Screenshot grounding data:
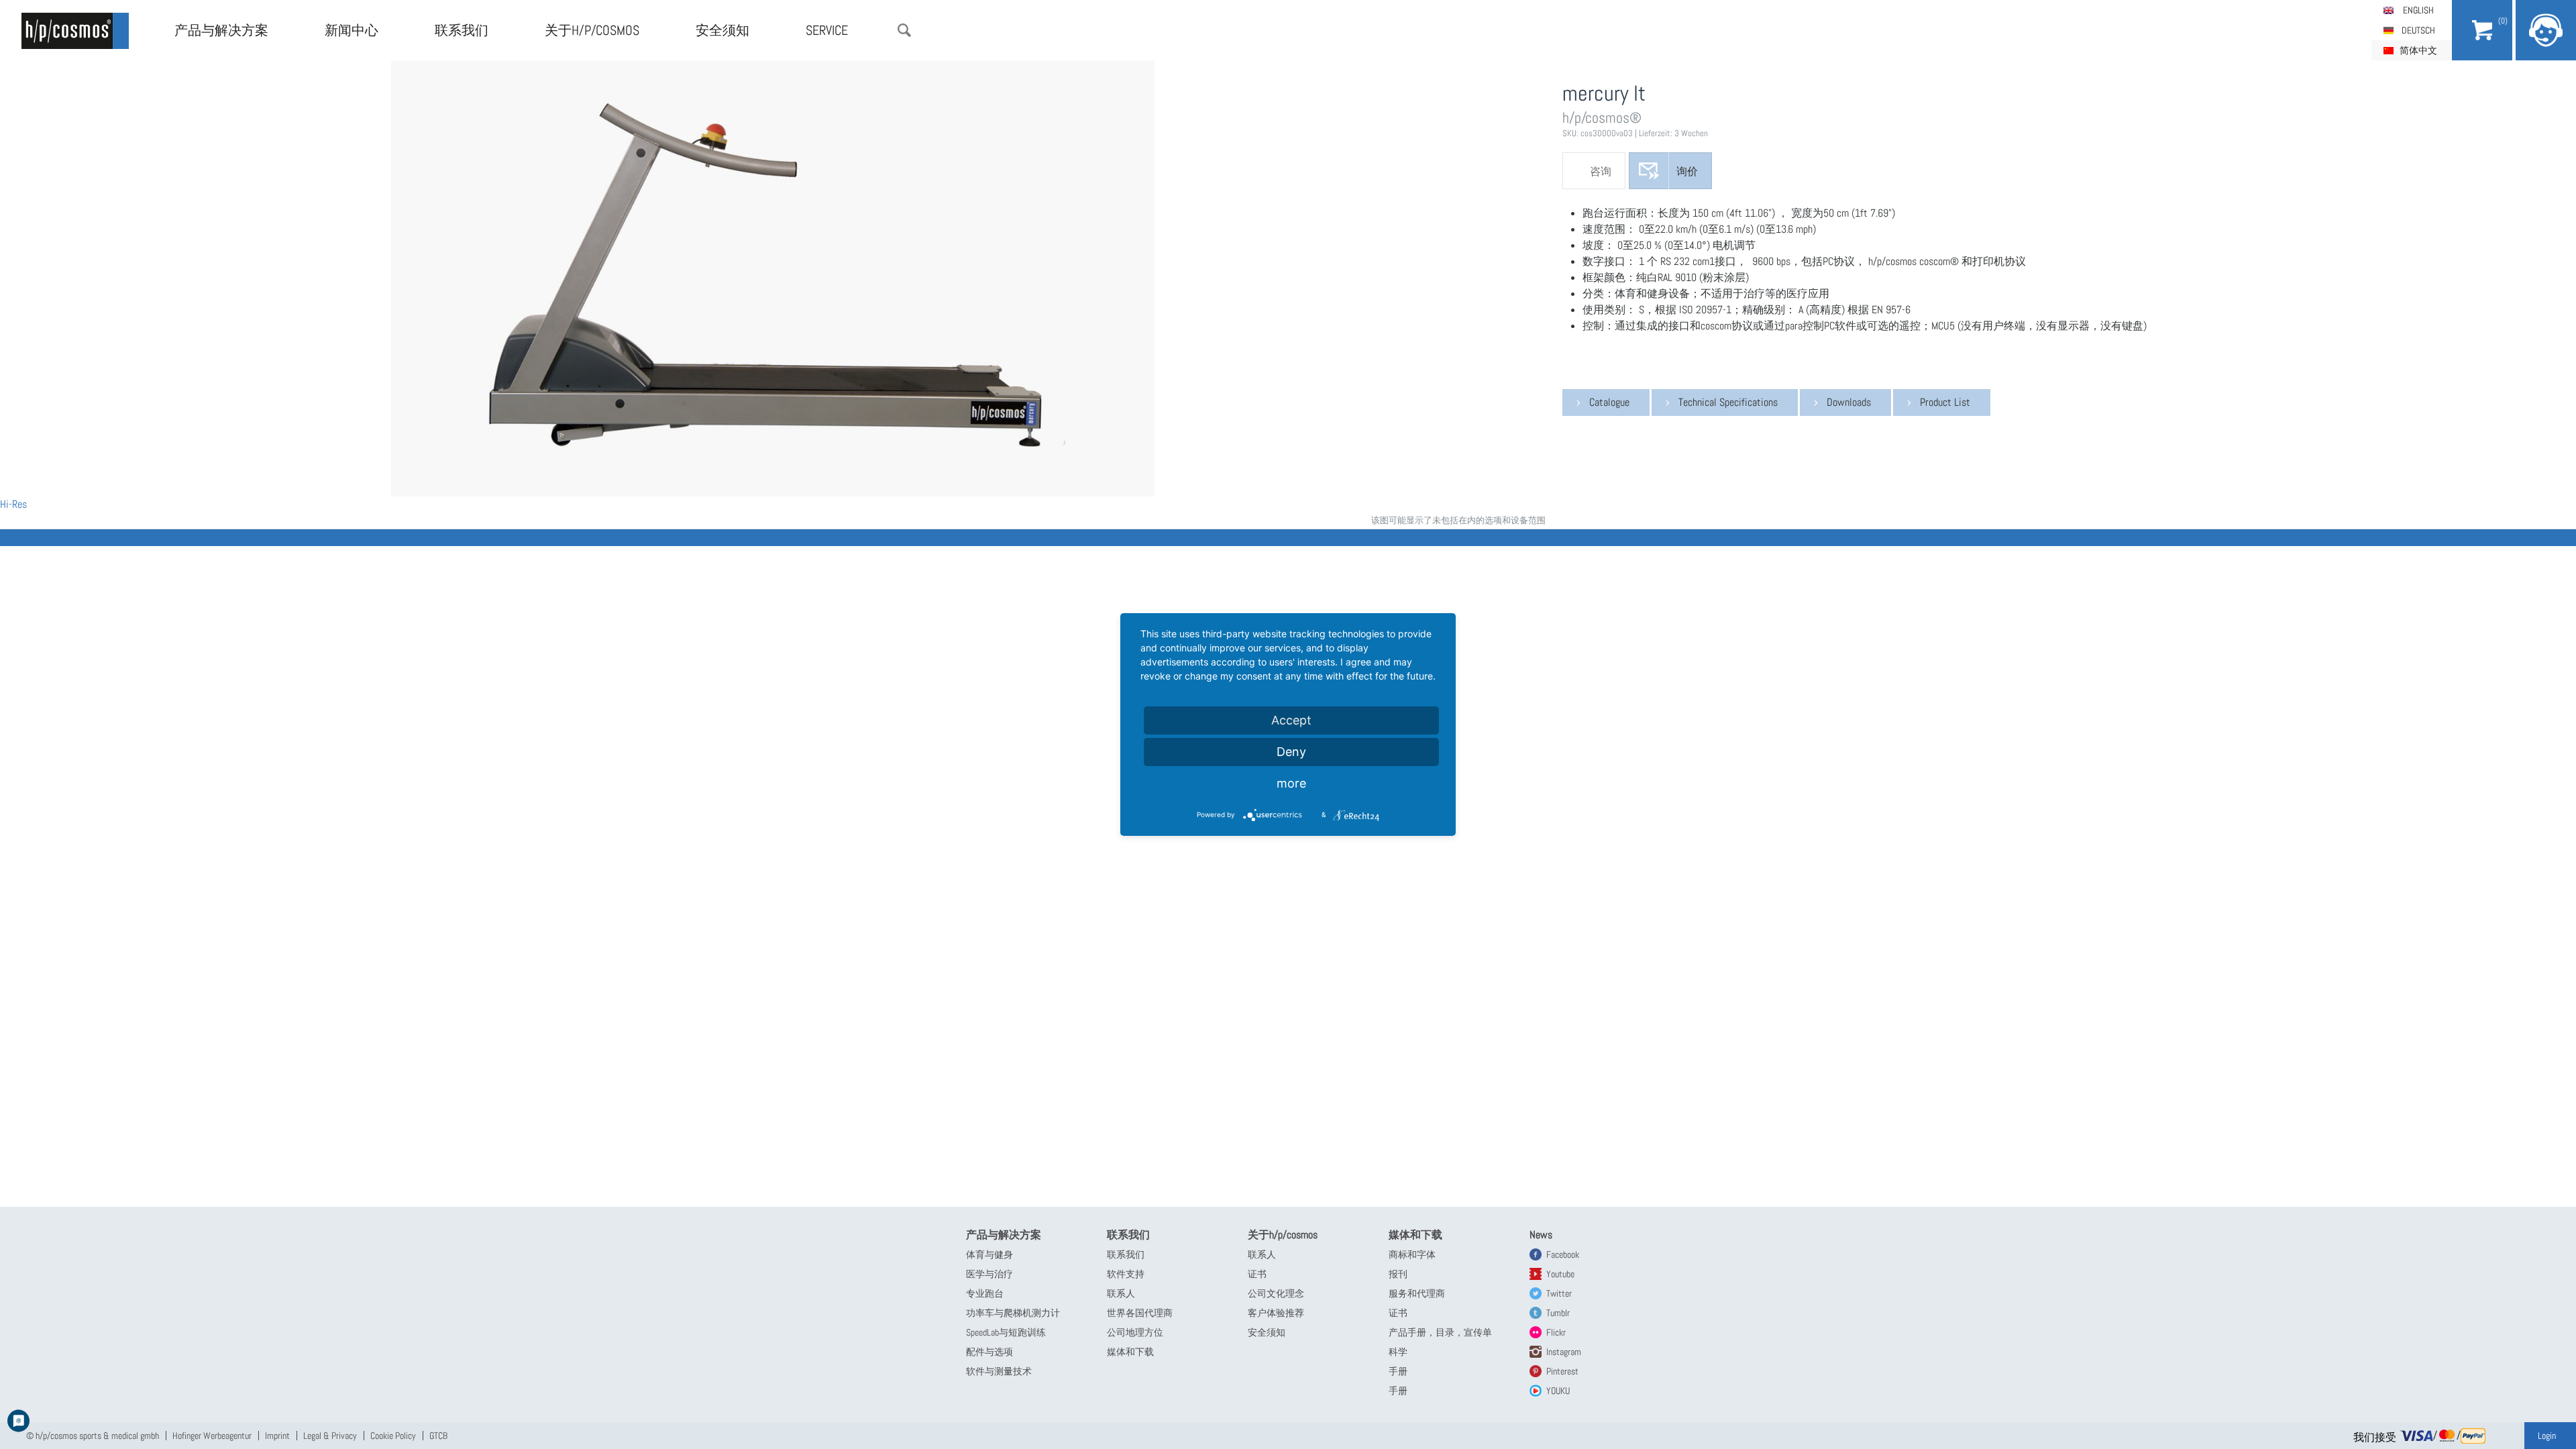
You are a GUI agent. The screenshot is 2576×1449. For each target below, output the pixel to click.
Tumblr (1558, 1313)
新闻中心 (351, 30)
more (1291, 783)
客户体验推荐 (1276, 1313)
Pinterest (1562, 1371)
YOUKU (1558, 1391)
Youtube (1560, 1274)
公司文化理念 (1276, 1293)
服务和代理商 (1417, 1293)
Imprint (277, 1436)
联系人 (1121, 1293)
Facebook (1562, 1254)
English (2418, 10)
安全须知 (722, 30)
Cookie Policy (393, 1436)
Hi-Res (13, 504)
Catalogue (1609, 402)
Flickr (1556, 1332)
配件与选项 (989, 1352)
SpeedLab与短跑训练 (1006, 1332)
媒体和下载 (1130, 1352)
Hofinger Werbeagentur (212, 1436)
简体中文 (2418, 50)
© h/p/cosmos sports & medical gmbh (92, 1436)
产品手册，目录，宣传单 (1440, 1332)
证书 (1257, 1274)
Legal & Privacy (330, 1436)
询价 (1687, 171)
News (1540, 1235)
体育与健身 (989, 1254)
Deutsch (2418, 30)
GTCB (438, 1436)
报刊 (1398, 1274)
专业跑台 (985, 1293)
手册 (1398, 1371)
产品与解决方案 (221, 30)
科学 (1398, 1352)
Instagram (1563, 1352)
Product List (1945, 402)
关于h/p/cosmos (592, 30)
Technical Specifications (1728, 402)
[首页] (75, 31)
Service (827, 30)
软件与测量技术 (999, 1371)
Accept (1291, 720)
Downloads (1849, 402)
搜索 (904, 30)
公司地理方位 (1135, 1332)
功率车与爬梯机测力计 (1013, 1313)
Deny (1291, 752)
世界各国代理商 (1140, 1313)
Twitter (1559, 1293)
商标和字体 (1412, 1254)
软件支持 (1125, 1274)
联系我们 (461, 30)
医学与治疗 (989, 1274)
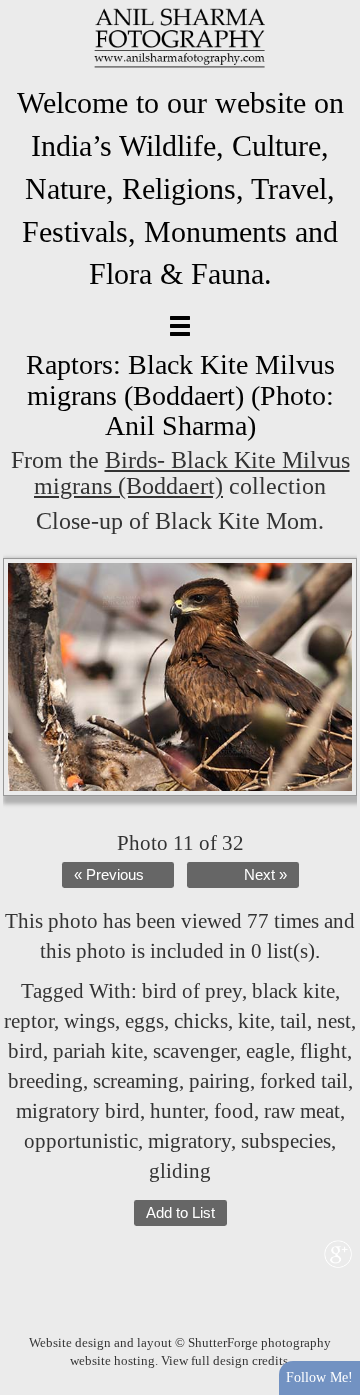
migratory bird (78, 1111)
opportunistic (81, 1141)
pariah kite (98, 1051)
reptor (29, 1021)
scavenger (194, 1051)
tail (293, 1021)
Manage (333, 10)
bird (25, 1051)
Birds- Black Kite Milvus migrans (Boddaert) (192, 473)
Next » (265, 875)
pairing (219, 1081)
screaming (136, 1081)
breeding (45, 1081)
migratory (189, 1141)
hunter (177, 1111)
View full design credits (224, 1360)
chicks (201, 1021)
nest (334, 1021)
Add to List (180, 1213)
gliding (180, 1171)
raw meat (302, 1111)
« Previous (109, 875)
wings (89, 1021)
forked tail (304, 1081)
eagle (268, 1051)
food (234, 1111)
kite (254, 1021)
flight (323, 1051)
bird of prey (192, 991)
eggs (144, 1021)
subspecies (286, 1141)
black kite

> Problem to solve
Output the records above exactly; leave out the pictures.

> Exercise output
You are a GUI agent. The screenshot is 2576×1449. For each target below, output the pixel to click.
Tumblr (1558, 1313)
新闻中心 (351, 30)
more (1291, 783)
客户体验推荐 (1276, 1313)
Pinterest (1562, 1371)
YOUKU (1558, 1391)
Youtube (1560, 1274)
公司文化理念 (1276, 1293)
服务和代理商 (1417, 1293)
Imprint (277, 1436)
联系人 (1121, 1293)
Facebook (1562, 1254)
English (2418, 10)
安全须知 (722, 30)
Cookie Policy (393, 1436)
Hi-Res (13, 504)
Catalogue (1609, 402)
Flickr (1556, 1332)
配件与选项 (989, 1352)
SpeedLab与短跑训练 (1006, 1332)
媒体和下载 (1130, 1352)
Hofinger Werbeagentur (212, 1436)
简体中文 (2418, 50)
© h/p/cosmos sports & medical gmbh (92, 1436)
产品手册，目录，宣传单 (1440, 1332)
证书 (1257, 1274)
Legal & Privacy (330, 1436)
询价 (1687, 171)
News (1540, 1235)
体育与健身 (989, 1254)
Deutsch (2418, 30)
GTCB (438, 1436)
报刊 (1398, 1274)
专业跑台 (985, 1293)
手册 (1398, 1371)
产品与解决方案 (221, 30)
科学 (1398, 1352)
Instagram (1563, 1352)
Product List (1945, 402)
关于h/p/cosmos (592, 30)
Technical Specifications (1728, 402)
[首页] (75, 31)
Service (827, 30)
软件与测量技术 (999, 1371)
Accept (1291, 720)
Downloads (1849, 402)
搜索 (904, 30)
公司地理方位 (1135, 1332)
功率车与爬梯机测力计 (1013, 1313)
Deny (1291, 752)
世界各国代理商 (1140, 1313)
Twitter (1559, 1293)
商标和字体 (1412, 1254)
软件支持 (1125, 1274)
联系我们 (461, 30)
医学与治疗 (989, 1274)
migratory bird (78, 1111)
opportunistic (81, 1141)
pariah kite (98, 1051)
reptor (29, 1021)
scavenger (194, 1051)
tail (293, 1021)
Manage (333, 10)
bird (25, 1051)
Birds- Black Kite Milvus migrans (Boddaert) (192, 473)
Next » (265, 875)
pairing (219, 1081)
screaming (136, 1081)
breeding (45, 1081)
migratory (189, 1141)
hunter (177, 1111)
View full design credits (224, 1360)
chicks (201, 1021)
nest (334, 1021)
Add to List (180, 1213)
gliding (180, 1171)
raw meat (302, 1111)
« Previous (109, 875)
wings (89, 1021)
forked tail (304, 1081)
eagle (268, 1051)
food (234, 1111)
kite (254, 1021)
flight (323, 1051)
bird of prey (192, 991)
eggs (144, 1021)
subspecies (286, 1141)
black kite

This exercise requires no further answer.